In such examination, we have assumed the genuineness of all signatures, the conformity to the originals of all of the documents reviewed by us as copies, the authenticity and completeness of all original documents reviewed by us in original or copy form and the legal competence of each individual executing any document. We have also assumed that the Registration Statement, as filed with the Securities and Exchange Commission, will be in substantially the form of filing referred to in paragraph (e) above. We have further assumed that the Trust’s Declaration, Designation, By-Laws and the Resolutions will not have been amended, modified or withdrawn with respect to matters relating to the Shares and will be in full force and effect on the date of the issuance of such Shares.
This opinion is based entirely on our review of the documents listed above and such investigation of law as we have deemed necessary or appropriate. We have made no other review or investigation of any kind whatsoever, and we have assumed, without independent inquiry, the accuracy of the information set forth in such documents.
As to any opinion below relating to the existence of the Trust under the laws of the Commonwealth of Massachusetts, our opinion relies entirely upon and is limited by the certificate of public officials referred to in (a) above.
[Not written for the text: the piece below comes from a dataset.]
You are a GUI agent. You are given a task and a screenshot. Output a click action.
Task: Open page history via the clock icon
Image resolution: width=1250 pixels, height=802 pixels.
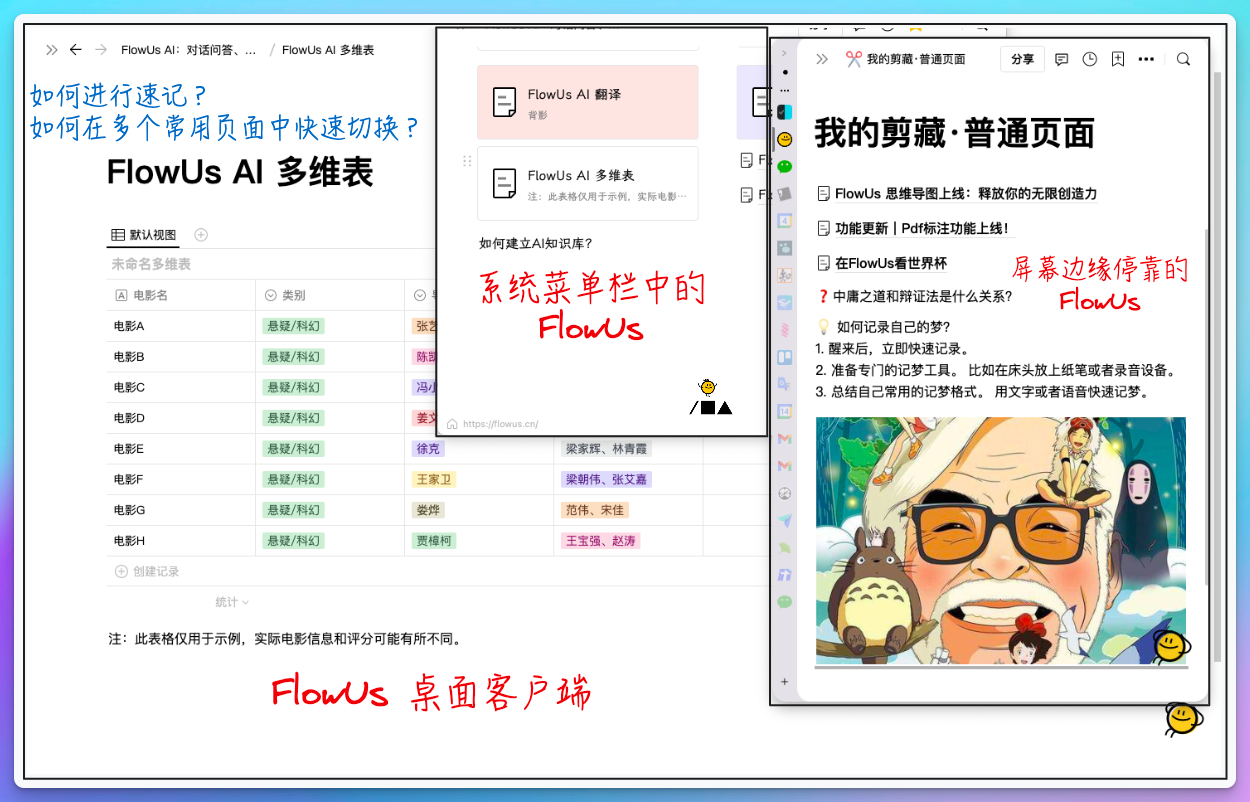[1089, 59]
This opinion is limited solely to the internal substantive laws of the Commonwealth of Massachusetts, as applied by courts located in Massachusetts (other than Massachusetts securities laws, as to which we express no opinion), to the extent that the same may apply to or govern the transactions referred to herein. No opinion is given herein as to the choice of law which any tribunal may apply to such transaction. In addition, to the extent that the Trust’s Declaration, Designation or By-Laws refer to, incorporate or require compliance with the Investment Company Act of 1940, as amended, or any other law or regulation applicable to the Trust, except for the internal substantive laws of the Commonwealth of Massachusetts, as aforesaid, we have assumed compliance by the Trust with such Act and such other laws and regulations.
We understand that all of the foregoing assumptions and limitations are acceptable to you.
Based upon and subject to the foregoing, please be advised that it is our opinion that:
First Trust Exchange-Traded Fund VIII
Chapman and Cutler LLP
August 7, 2020
Page 3
1. The Trust is existing under the Trust's Declaration of Trust and the laws of the Commonwealth of Massachusetts as a voluntary association with transferable shares of beneficial interest commonly referred to as a "Massachusetts business trust."
2. The Shares, when issued and sold in accordance with the Resolutions and for the consideration described in the Registration Statement, will be validly issued, fully paid and nonassessable, except that, as set forth in the Registration Statement, shareholders of the Trust may under certain circumstances be held personally liable for its obligations.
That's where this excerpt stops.